La responsable du projet, la professeure Yvonne Lundberg Giwercman de l’Université de Lund, a souligné qu’environ 15% des couples en âge de procréer dans le monde ont des difficultés à concevoir naturellement. "Environ 1 million de cycles de FIV sont réalisés chaque année en Europe et environ 25,000 en Suède", a-t-elle précisé. La stimulation ovarienne est une étape essentielle de la FIV, mais il manque encore des critères mesurables pour personnaliser le choix du médicament.
Les médecins choisissent principalement entre des hormones de stimulation biologiques et synthétiques, qui diffèrent sensiblement. La stimulation hormonale comporte des risques : certaines femmes développent un syndrome sévère d’hyperstimulation ovarienne et peuvent nécessiter des soins intensifs, tandis qu’environ 75% des tentatives de FIV échouent globalement.

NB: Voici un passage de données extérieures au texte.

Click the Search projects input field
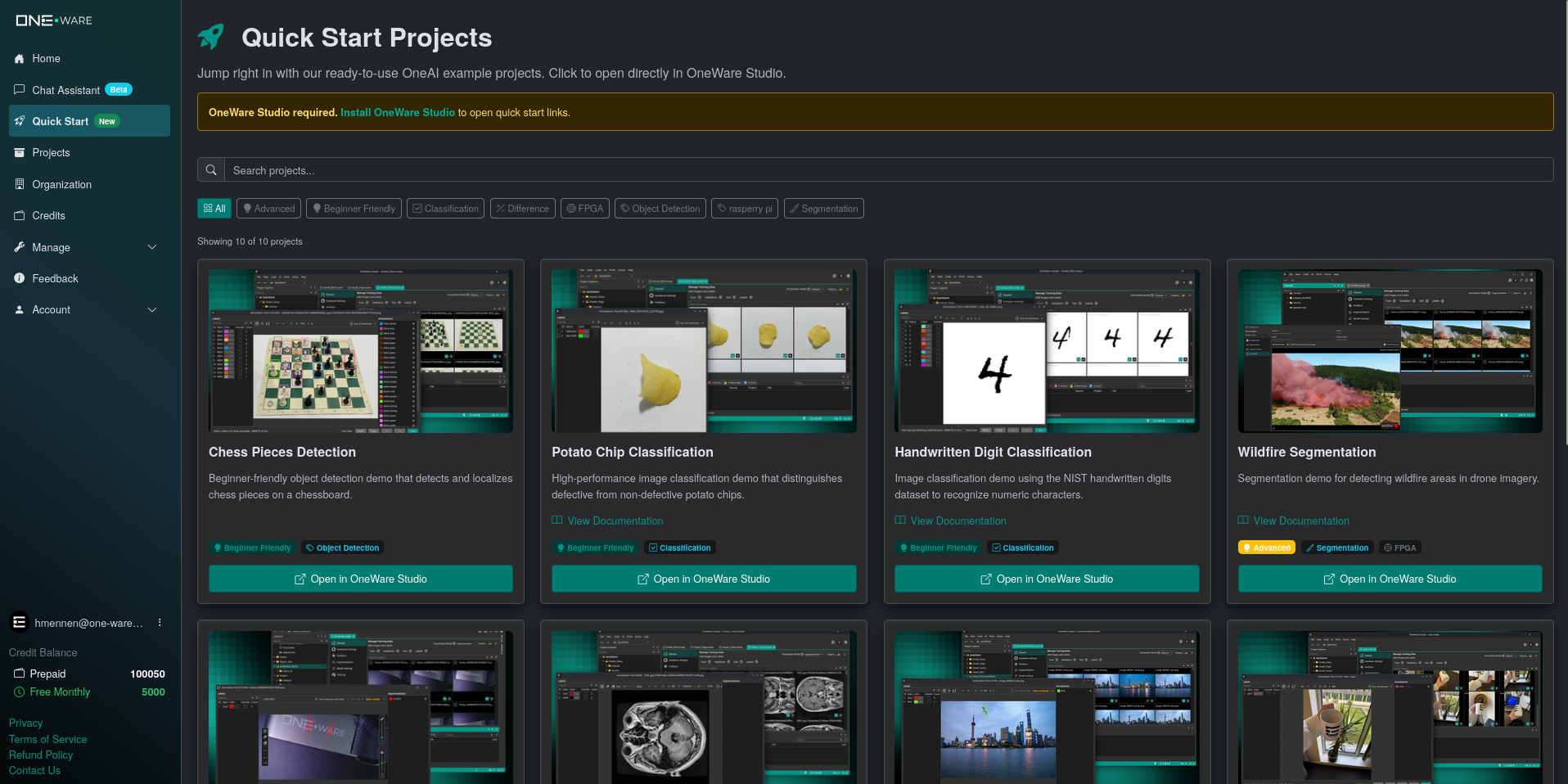The width and height of the screenshot is (1568, 784). click(x=888, y=170)
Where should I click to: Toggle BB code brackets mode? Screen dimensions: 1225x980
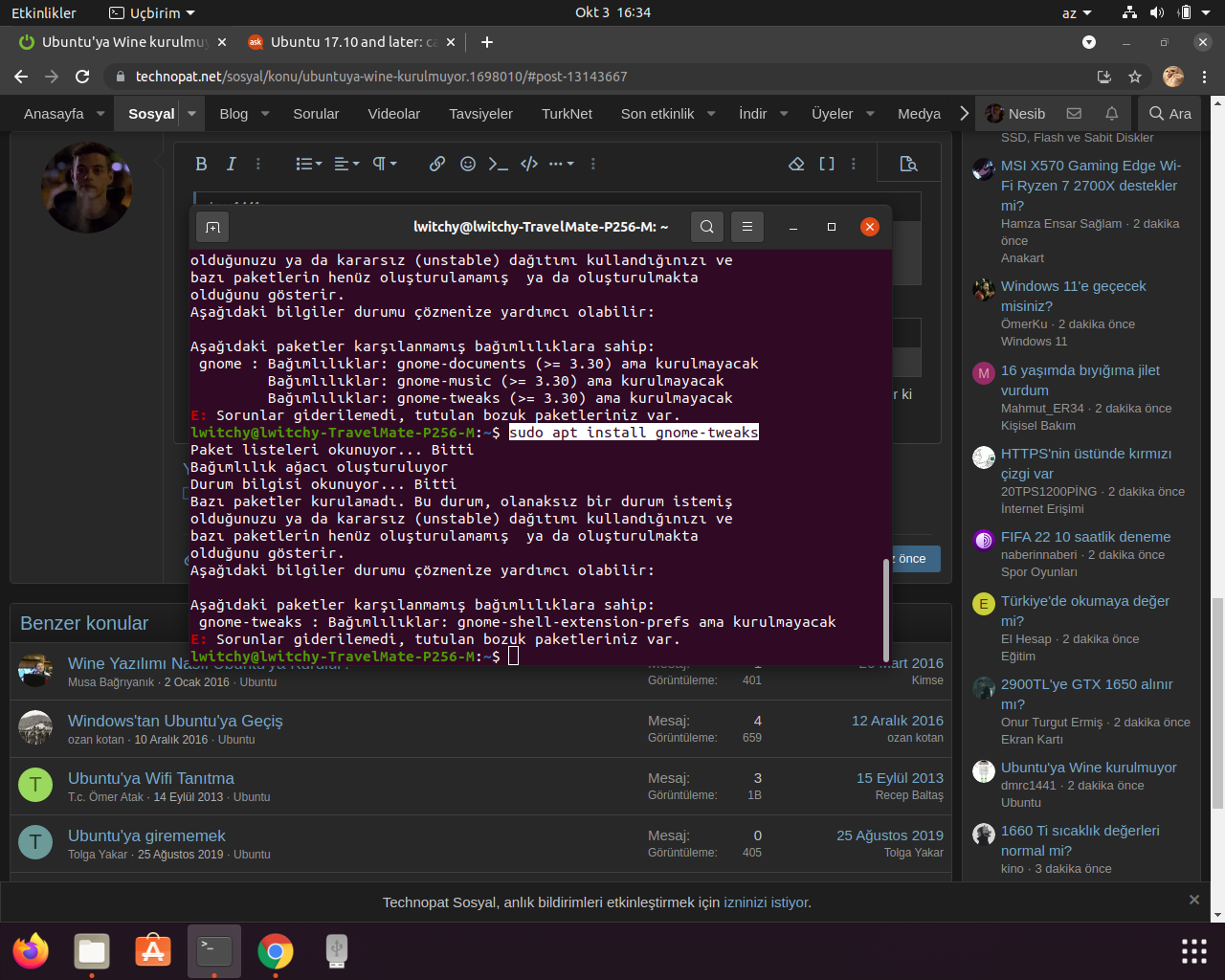point(827,164)

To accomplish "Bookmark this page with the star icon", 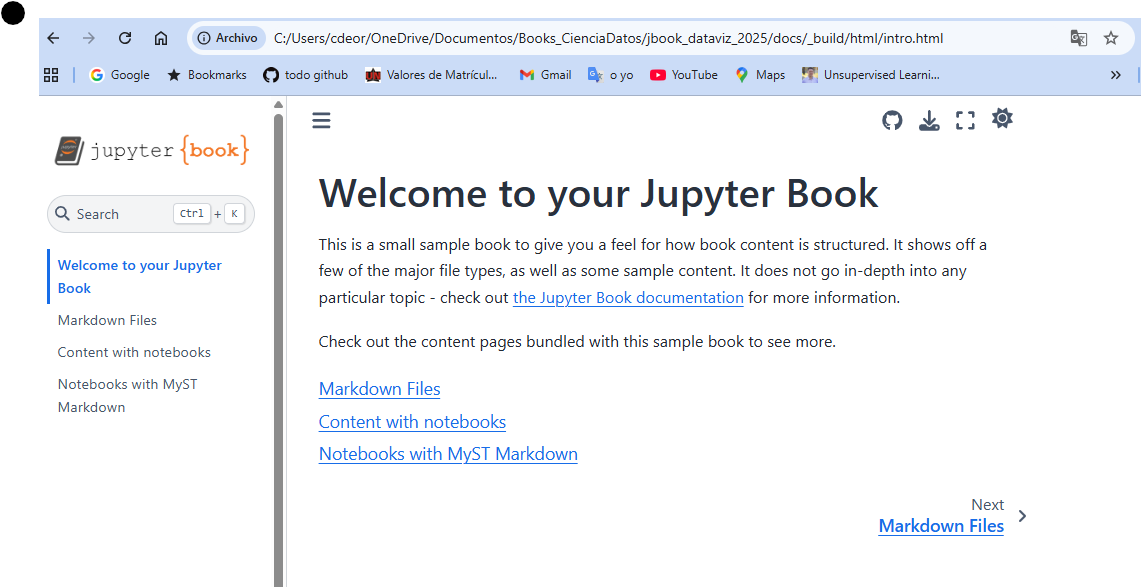I will 1110,38.
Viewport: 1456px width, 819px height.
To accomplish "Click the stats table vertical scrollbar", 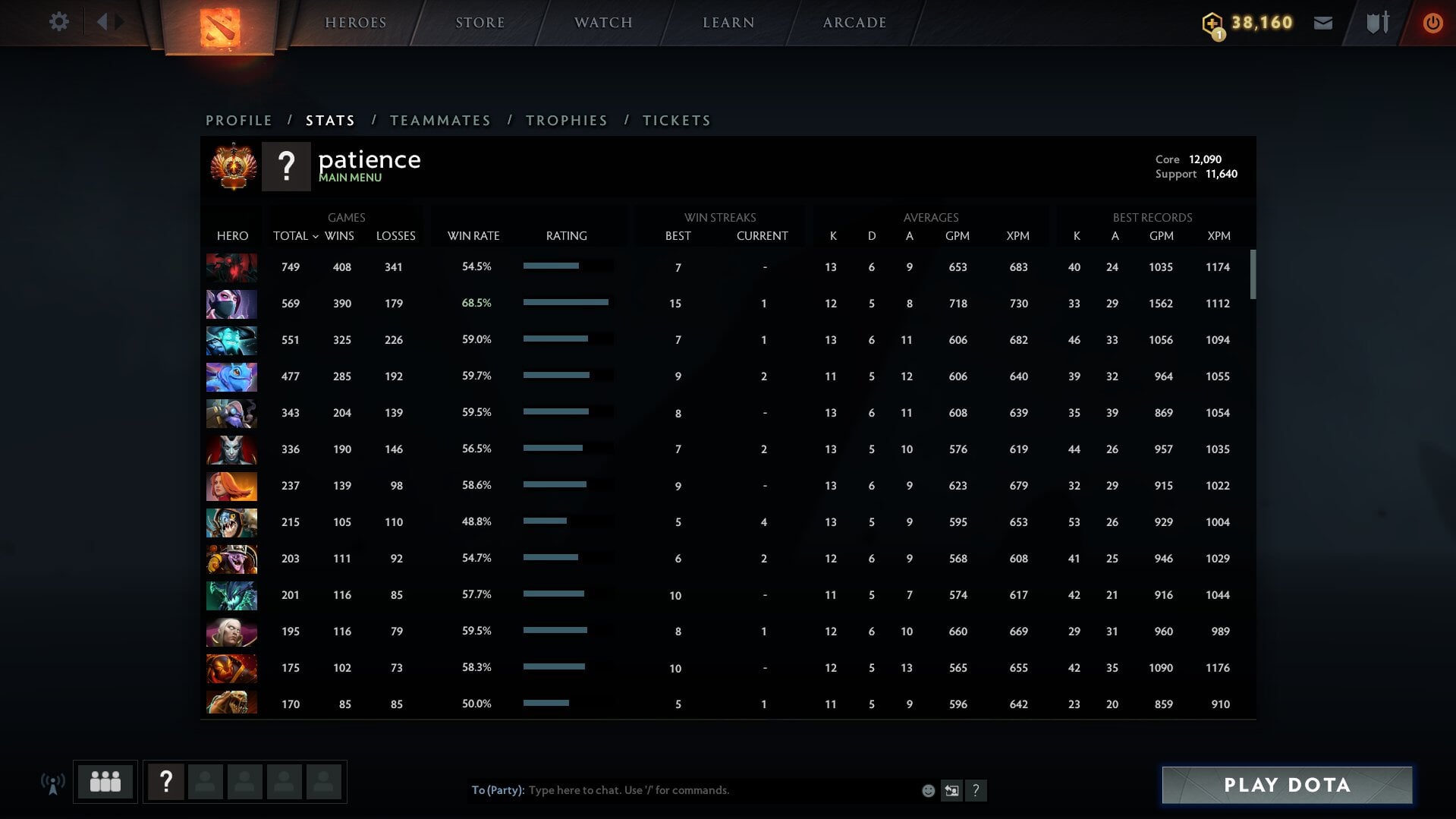I will tap(1253, 275).
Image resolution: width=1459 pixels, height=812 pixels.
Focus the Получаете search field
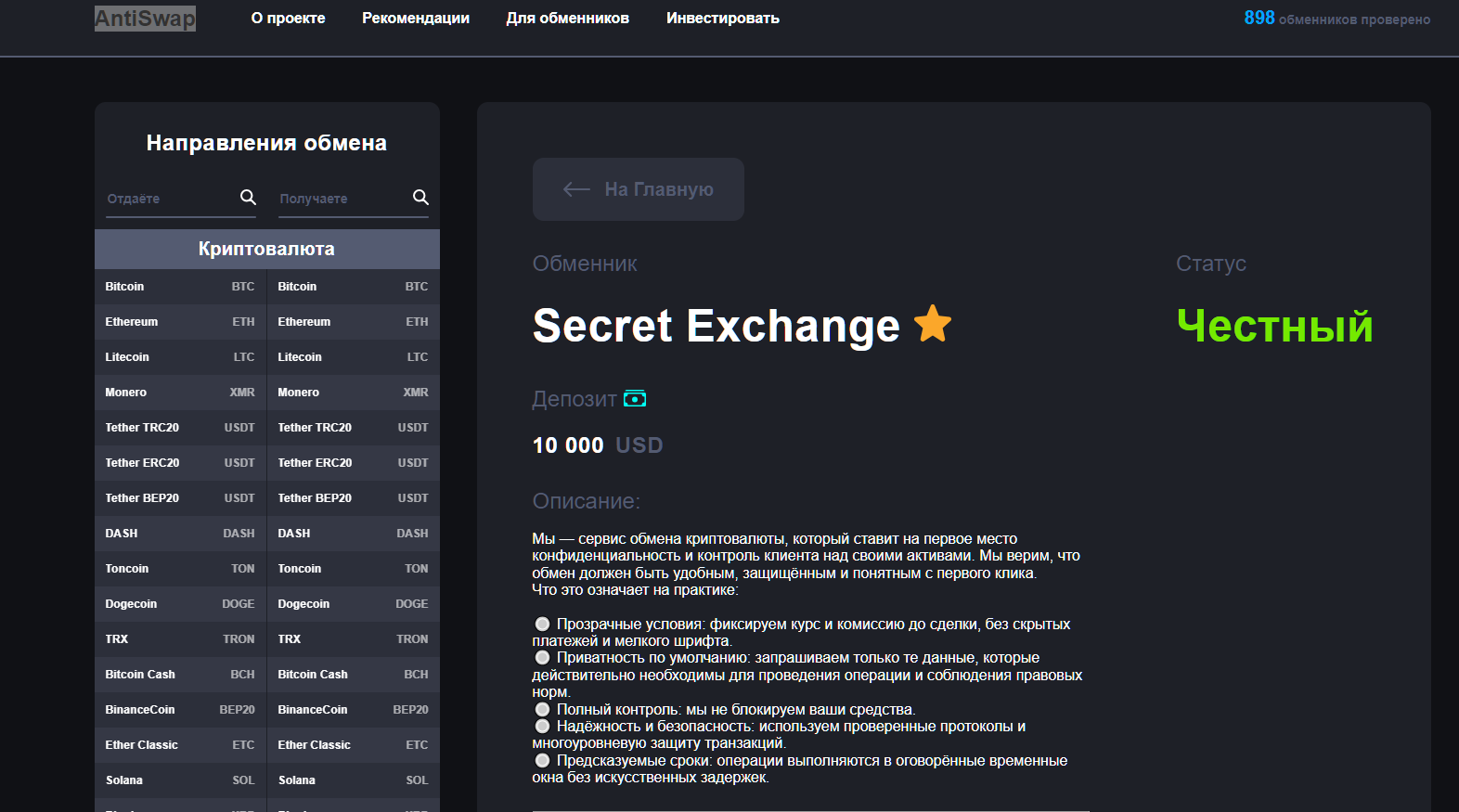(342, 199)
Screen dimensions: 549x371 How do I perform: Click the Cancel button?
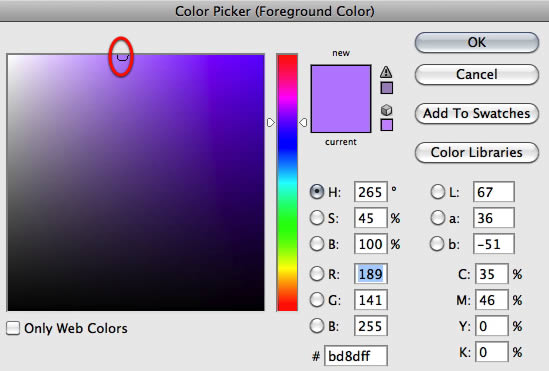(x=477, y=75)
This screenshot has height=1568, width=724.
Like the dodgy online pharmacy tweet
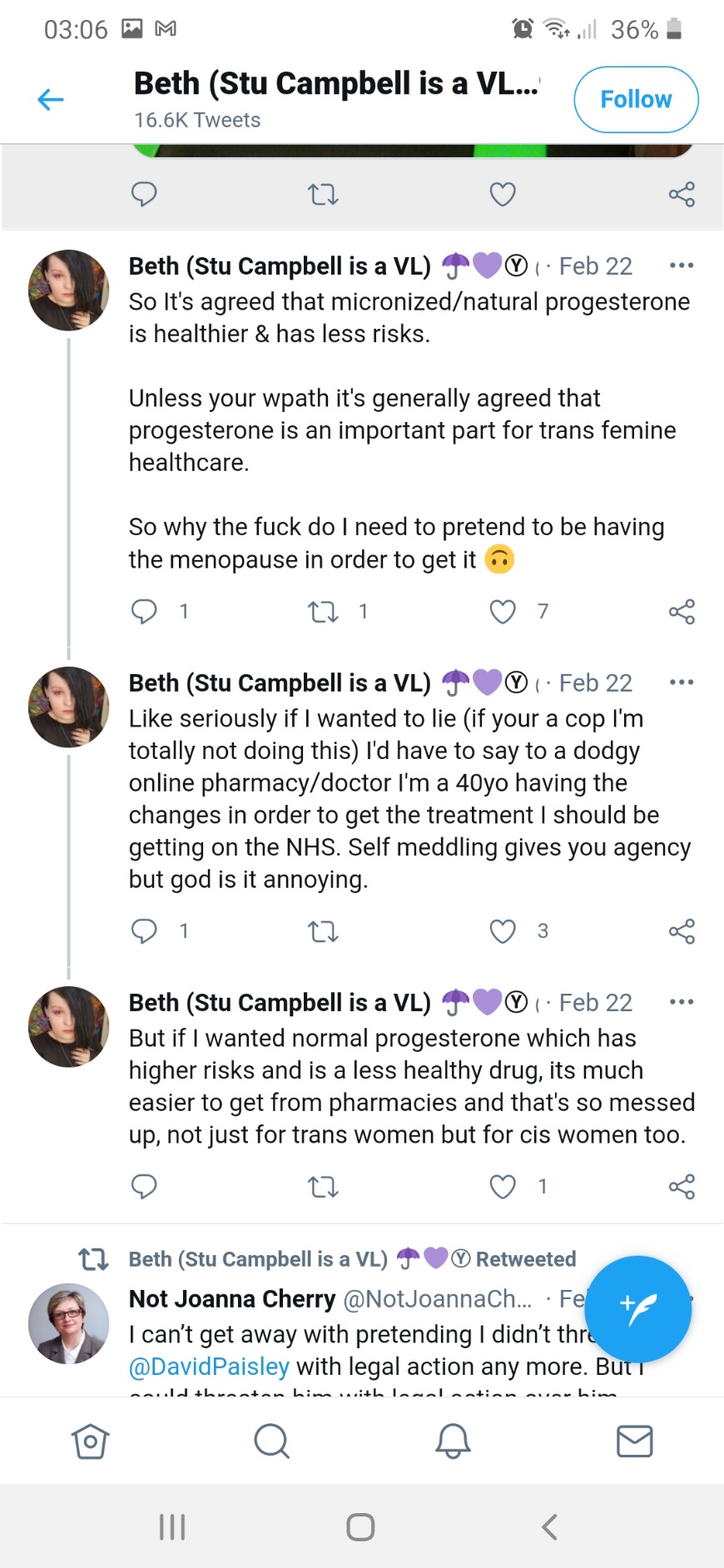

La première auteure, Ida Hjelmér, a indiqué que le choix du protocole hormonal repose encore en partie sur des "suppositions".
Vaste étude portant sur 1,466 patientes en FIV : un variant du gène FSHR oriente le choix du meilleur médicament
L’étude a inclus 1,466 femmes suivant une FIV, à l’exclusion de celles atteintes d’endométriose ou de SOP. Parmi elles, 475 ont été réparties aléatoirement entre différents traitements hormonaux, tandis que les autres formaient une population témoin. L’équipe s’est intéressée au gène du récepteur de l’hormone folliculostimulante (FSHR), essentiel à l’action de la FSH.
Le séquençage génétique a montré :
Les femmes porteuses d’un variant précis du gène FSHR répondaient mieux aux hormones biologiques
Les femmes non porteuses de ce variant étaient davantage susceptibles de bénéficier des hormones synthétiques
"Connaître le génotype à l’avance nous permet d’associer chaque femme au protocole hormonal le plus efficace", a déclaré Giwercman.
Un traitement adapté au génotype a augmenté les naissances vivantes de 38% — soit 110 bébés supplémentaires pour 1000 femmes
L’équipe a rapporté des résultats clairs :
Lorsque le traitement hormonal correspondait au génotype :
Le nombre de grossesses augmentait significativement
Les naissances vivantes augmentaient de 38% en valeur relative
Pour 1000 femmes, cela représenterait 110 bébés supplémentaires, soit environ "quatre classes de maternelle"
Il s’agit de l’une des études les plus vastes et les plus pertinentes sur le plan clinique consacrées au choix des hormones guidé par les gènes dans le cadre d’une FIV.
Les tests génétiques traditionnels sont coûteux et lents ; le nouveau test fournit un résultat en une heure
Le séquençage étant coûteux et chronophage, l’équipe a développé pour une utilisation clinique rapide un test par écouvillonnage buccal fondé sur une réaction ciblant un site génétique.
Ses principales caractéristiques sont :
Prélèvement simple : un écouvillon à l’intérieur de la joue
Traitement rapide : résultat obtenu en 1 heure
Aucun équipement spécialisé : le résultat, rose ou jaune, se lit à l’œil nu
Lancement visé : début 2026
L’équipe a déposé un brevet et fondé Dx4Life AB pour commercialiser le produit, avec le soutien de LU Innovation, LU Ventures et SmiLe Incubator.
"Nous espérons réduire la charge physique et émotionnelle de la FIV, améliorer les taux de réussite et diminuer l’utilisation des ressources de santé", a déclaré Giwercman.